Pac Brands woes are well known and Mackenzie and his board haven’t covered themselves in glory. Sunday night Sue Morphett, the embattled CEO of Pac Brands is on 60 Minutes in an arranged profile done through the company’s PP advisers, Cato Counsel. Sue Cato and Matthew Horan from the firm are doing the hard yards.

The advisers arranged last Saturday’s front page profile on Ms Morphett (who actually has a good story to tell) in The Australian by writer, Jenny Hewitt. Pac Brands shares were at 20.5 cents this morning, which is still “in the hands of the banks” territory while investors watch and wait to see what happens to the company and its plans to sack staff and move parts of the business offshore.

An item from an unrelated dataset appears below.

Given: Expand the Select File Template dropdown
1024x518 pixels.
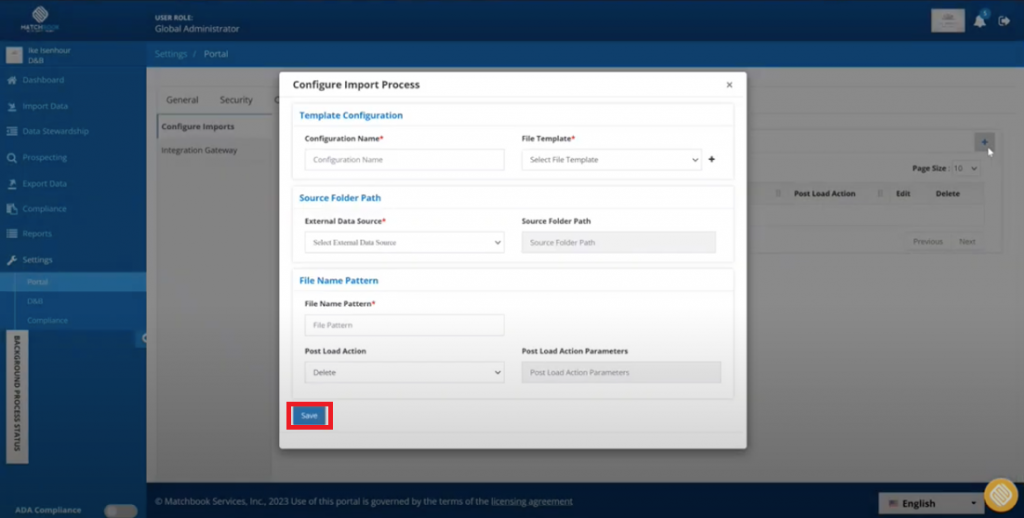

This morning Mirvac surprised the market with the new downgrade. The shares had hit a succession of lows earlier this month, but had risen then to close to the $1 level after Mirvac told the ASX there was nothing happening to warrant lows of around 60 cents. Mirvac’s securities ran up with the likes of another basket case, GPT, as punters bought in to the story that conditions in financial markets and at the banks (especially in the US) were on the rise.  Mirvac securities fell more than 8% to 86 cents at midday after the update.

Mirvac announced it will cut its dividend by as much as 40% for the 2008-09 financial year.

Mirvac said it would pay 8 to 9 cents per stapled security for the financial year to June 30, down from a previous forecast of 13.4 cents. The cut in dividends was blamed on a need to strengthen its balance sheet.

Seeing it paid around 32 cents a security in 2008, the fall is very sharp 75%.

The release started with an understatement of spin: what it didn’t explain was the dramatic change in the company’s’ fortunes from when it was queried by the ASX 10 days ago, till this morning.

“Today Mirvac has further strengthened its financial position by amending its distribution policy. The revised policy is for the Group to distribute to investors taxable earnings.

“With immediate effect, the Group will reduce its distribution from 13.4 cents to between 8 and 9 cents per stapled security for the FY09 year. Accordingly, no distribution will be paid in respect of the March quarter with the balance paid for the June quarter. For the year to date, 7.8 cents per stapled security has been paid.

“This new distribution policy is expected to change Mirvac’s net cash flow from a forecast negative $110 million to a positive position for the remainder of FY09 and FY10.

“Mirvac’s Managing Director, Nick Collishaw said, “It is considered prudent to preserve capital and continue to increase the strength of the Group’s balance sheet and cash flow position, in the long-term interest of securityholders, at this time of the Global Financial Crisis.”